Shape-appearance tuning experiment

To simulate the experiment on shape-appearance tuning¹⁸, we followed their approach to create a face space based on the active appearance model²⁰. For this, we employed 200 frontal face images from FEI face dataset, on which we annotated the coordinates of pre-defined 95 facial landmarks. We here used the Face++ tool (https://www.faceplusplus.com) to automatically annotate the landmarks supported by this tool and resorted to manual annotation for the other landmarks. Our set of landmarks were in fact a superset of the ones used experimentally (58 landmarks) since the automatic tool happened to provide richer annotations, which would not (at least) impoverish our result.

From the above annotated image dataset, we constructed a 50-dimensional face space as follows. We first performed principle component analysis (PCA) on the landmark coordinates of the 200 images, of which the first 25 principal components provided the first 25 dimensions of the face space, called shape dimensions or features. Thereafter, we normalized each image by morphing the original image so that the warped landmark coordinates match the mean landmark coordinates (across all images). We again performed PCA on the resulting normalized images, of which the first 25 principal components provided the last 25 dimensions of the face space, called appearance dimensions or features. We then generated a set of 2000 face images by randomly sampling feature vectors from the 50-dimensional isotropic Gaussian distribution and reconstructing images by reversely following the above process. Fig. 4a shows examples of generated frontal face images by varying the first shape and appearance dimensions.

To identify shape-appearance preference of each unit, we first recorded the responses to the generated 2000 face images and calculated the STA as the average of the 50-dimenisonal feature vectors of those images weighted by the corresponding responses. To quantify the preference to shape or appearance, we defined shape preference index (SPI):

$${\mathrm{SPI}} = \frac{{\left( {S - A} \right)}}{{\left( {S + A} \right)}}$$

where S is the vector length of the 25 shape dimensions and A is the vector length of the appearance dimensions of the STA¹⁸. To compare the population distributions of SPIs for the model layers and the face patches, we used their mean SPIs. We also tested whether the mean SPI from each model layer exceeded the 95% confidence intervals constructed from 200 bootstrap samples of the experimental data, which were extracted from Fig. 1E of the experimental study¹⁸.

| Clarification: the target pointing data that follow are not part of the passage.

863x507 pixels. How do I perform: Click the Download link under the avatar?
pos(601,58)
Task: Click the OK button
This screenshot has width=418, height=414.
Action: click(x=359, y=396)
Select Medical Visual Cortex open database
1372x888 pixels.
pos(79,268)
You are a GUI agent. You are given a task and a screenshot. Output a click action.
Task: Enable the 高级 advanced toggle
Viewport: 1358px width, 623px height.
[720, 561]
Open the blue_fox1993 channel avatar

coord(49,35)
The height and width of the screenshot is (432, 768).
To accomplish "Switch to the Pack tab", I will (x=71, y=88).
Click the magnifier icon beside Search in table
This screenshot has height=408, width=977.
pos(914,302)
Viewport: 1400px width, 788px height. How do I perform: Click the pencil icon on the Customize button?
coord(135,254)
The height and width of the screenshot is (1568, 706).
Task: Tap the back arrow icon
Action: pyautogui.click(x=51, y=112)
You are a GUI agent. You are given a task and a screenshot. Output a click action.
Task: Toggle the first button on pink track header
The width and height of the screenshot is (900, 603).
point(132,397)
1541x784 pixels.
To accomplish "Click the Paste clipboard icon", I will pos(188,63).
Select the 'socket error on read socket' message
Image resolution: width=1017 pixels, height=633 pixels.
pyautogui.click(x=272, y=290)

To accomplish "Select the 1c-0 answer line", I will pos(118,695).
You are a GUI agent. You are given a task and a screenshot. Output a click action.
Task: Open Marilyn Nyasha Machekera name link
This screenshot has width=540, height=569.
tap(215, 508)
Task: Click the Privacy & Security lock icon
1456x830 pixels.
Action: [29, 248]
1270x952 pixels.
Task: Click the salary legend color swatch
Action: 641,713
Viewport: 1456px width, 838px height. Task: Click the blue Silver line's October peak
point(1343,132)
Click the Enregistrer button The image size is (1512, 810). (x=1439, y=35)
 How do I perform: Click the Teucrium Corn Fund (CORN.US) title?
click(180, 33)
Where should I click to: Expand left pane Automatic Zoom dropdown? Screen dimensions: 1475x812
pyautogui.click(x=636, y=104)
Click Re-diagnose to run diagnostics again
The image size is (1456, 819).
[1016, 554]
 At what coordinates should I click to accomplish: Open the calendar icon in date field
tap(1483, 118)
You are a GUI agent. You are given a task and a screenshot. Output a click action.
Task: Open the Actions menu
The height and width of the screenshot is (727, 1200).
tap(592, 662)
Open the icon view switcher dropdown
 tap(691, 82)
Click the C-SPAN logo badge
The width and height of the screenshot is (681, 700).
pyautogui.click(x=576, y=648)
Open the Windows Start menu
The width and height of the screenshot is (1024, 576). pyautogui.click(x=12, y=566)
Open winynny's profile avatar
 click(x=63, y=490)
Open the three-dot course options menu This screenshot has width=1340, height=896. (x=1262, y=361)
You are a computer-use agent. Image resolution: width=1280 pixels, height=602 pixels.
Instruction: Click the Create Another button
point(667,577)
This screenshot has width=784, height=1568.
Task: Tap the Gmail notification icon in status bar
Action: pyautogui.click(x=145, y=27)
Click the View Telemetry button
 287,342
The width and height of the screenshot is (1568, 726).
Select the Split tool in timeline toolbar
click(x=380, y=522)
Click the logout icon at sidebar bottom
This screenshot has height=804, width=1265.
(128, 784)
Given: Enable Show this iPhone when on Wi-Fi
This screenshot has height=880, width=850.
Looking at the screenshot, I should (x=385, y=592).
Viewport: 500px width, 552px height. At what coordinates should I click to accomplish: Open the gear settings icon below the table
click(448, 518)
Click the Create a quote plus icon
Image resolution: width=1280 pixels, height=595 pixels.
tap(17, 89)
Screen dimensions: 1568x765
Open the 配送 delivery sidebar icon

To investigate view tolerance, we repeated the aforementioned face space generation process for the profile view. That is, we created a profile face space from 200 profile face images from FEI database with manually annotated landmark coordinates and randomly generated 2000 profile face images. We established a mapping between the frontal and profile face spaces by linear regression between the frontal and profile feature vectors of the same identities. From then on, we always used the profile feature vectors mapped to the frontal face space. Fig. 5a shows examples of generated left profile face images by varying the first shape and appearance dimensions. We thereafter calculated the STA for profile face images similarly to frontal face images. We quantified view tolerance by correlation between the corresponding STA dimensions for frontal and profile images across units. We also repeated the same process for all remaining non-frontal views (10 views in total). See the original experimental study¹⁸ for details. We compared the model and experimental results by the mean of the STA correlations and tested whether it exceeded the $\pm 2$SD range of mean correlations between random STA vectors (drawn from standard Gaussian distribution) for the same population size as each layer.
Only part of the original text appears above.